Some authorities advocate switching from streptomycin to a different antibiotic for completion of therapy after 5 days of treatment in order to minimize the risk of ototoxicity and nephrotoxicity. Tetracycline or doxycycline can also be used for plague. Chloramphenicol is the preferred agent for plague meningitis, pleuritis, endophthalmitis, and myocarditis because of superior penetration into those tissues. Penicillins, cephalosporins, & macrolides are suboptimal. Trimethoprim-sulfamethoxazole & fluoroquinolones appear to be active against plague in vitro, but clinical experience is limited.
Prevention The objective of preventive measures is to: Inform people to be aware of the areas where zoonotic plague is active. Take precautions against flea bites and handling carcass while in plague-endemic areas. Avoid direct contact with infective tissues. Avoid exposure to patients with pneumonic plague.

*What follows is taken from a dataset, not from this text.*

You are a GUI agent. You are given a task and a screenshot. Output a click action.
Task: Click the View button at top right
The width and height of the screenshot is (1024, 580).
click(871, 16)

Chemoprophylaxis Indications: Contacts of patients with pneumonic plague. Contacts of patients with suspected septicemic plague with pulmonary involvement. Regimen: Tetracycline (500 mg p.o., q.i.d.) or doxycycline (100 mg p.o., b.i.d.). Streptomycin (20 mg/kg/day I.M. in two divided doses) or trimethoprim-sulfamethoxazole (40 mg/kg p.o., b.i.d.) can be used for children younger than 8 years.
Vaccination Plague vaccine (Cutter Laboratories) is a killed, formalin/phenol- fixed whole-bacteria vaccine that provides only partial protection against infection. Vaccinated individuals who are exposed to plague should still receive chemoprophylaxis. Vaccines are not recommended for immediate protection in outbreak situations but only recommended as a prophylactic measure for high-risk groups (e.g. laboratory personnel who are constantly exposed to the risk of contamination).